I stare at her. Waiting. Daring her to blink first.

She doesn’t.

She exhales through her nose, sharp. “I’ve spent the last twelve hours putting out fires you don’t even know about. Three calls with Legal. Two with PR. Our lead sponsor wants a meeting tomorrow. The board is circling like vultures.”

She throws a file folder onto the desk, the contents spilling out—internal memos, clipped news articles, half a dozen flagged emails.

“You think I had time today to casually sabotage both our careers?” she says tightly. “You think I wanted to put myself in the crosshairs of my own board for fun?”

“Then how did it get out?” I step closer, heat pounding under my skin. “You’re the only one outside Boston who knew the whole story.”

“I didn’t tell anyone.” Her voice breaks, just slightly, at the edge. “You think I’d do that? After what you told me? After what it cost you to say it?”

I stare at her, lips parting, but the memory hits too fast: her curled into me on that hotel bed, fingers resting over the scar on my chest like it meant something.

Like I meant something.

“I don’t know what to think,” I bite out. “Because I haven’t heard from you in two days. Not after the video. Not after the fallout. Not after I opened my fucking chest and handed you the pieces.”

Her chin lifts. “And what, you wanted me to say thank you? That I’m fixed now? That I know how to be yours?”

“That’s not what I?—”

“You want to talk betrayal?” she cuts in, eyes gleaming now. “You didn’t text. You didn’t call. You didn’t warn me that Finn was about to set the team on fire from the inside. And now you’re standing in my office acting like I’m the one who lit the match.”

The silence between us stretches, raw and ugly.

I want to yell. I want to pull her into my arms. I want to smash every wall between us.

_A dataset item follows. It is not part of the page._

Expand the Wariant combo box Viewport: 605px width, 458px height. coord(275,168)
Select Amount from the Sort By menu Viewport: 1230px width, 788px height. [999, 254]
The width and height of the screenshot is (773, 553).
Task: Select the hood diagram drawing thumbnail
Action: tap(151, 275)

But all I can do is breathe hard through my nose and clench my fists.

“I told you I needed space,” she says quietly. “That’s not the same thing as saying I didn’t need you.”

The second she says it—“That’s not the same thing as saying I didn’t need you”—it slams through me like a puck to the chest.

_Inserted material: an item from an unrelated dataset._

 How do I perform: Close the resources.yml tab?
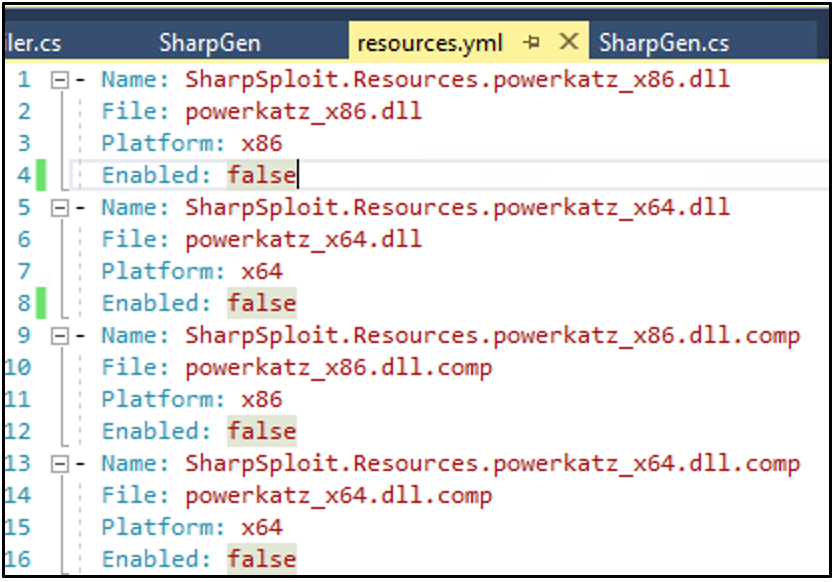coord(568,42)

And still, I can’t let go of the anger curling around my ribs.

“You don’t get to play semantics with me, Sloane,” I grind out. “You said you needed space and then went radio silent. What the hell was I supposed to think?”

She steps back, folding her arms tighter, like she’s physically holding herself together. “That maybe I was scared. That maybe this—us—isn’t something I’ve ever been allowed to want before.”

Her voice cracks again, but she doesn’t look away.

And I can’t look away from her.

The weight of what’s happening—the leak, the fallout, her silence, my silence—sits heavy between us.

But under it, something more fragile flickers.

Something like pain. Regret. Maybe even longing.

But the damage is done. We’re both standing in the wreckage now.

“You think I wanted to be the one who leaked it?” she says softly. “You think I wanted this?”

I shake my head. Not because I believe it. But because I don’t want to believe she could ever betray me like that.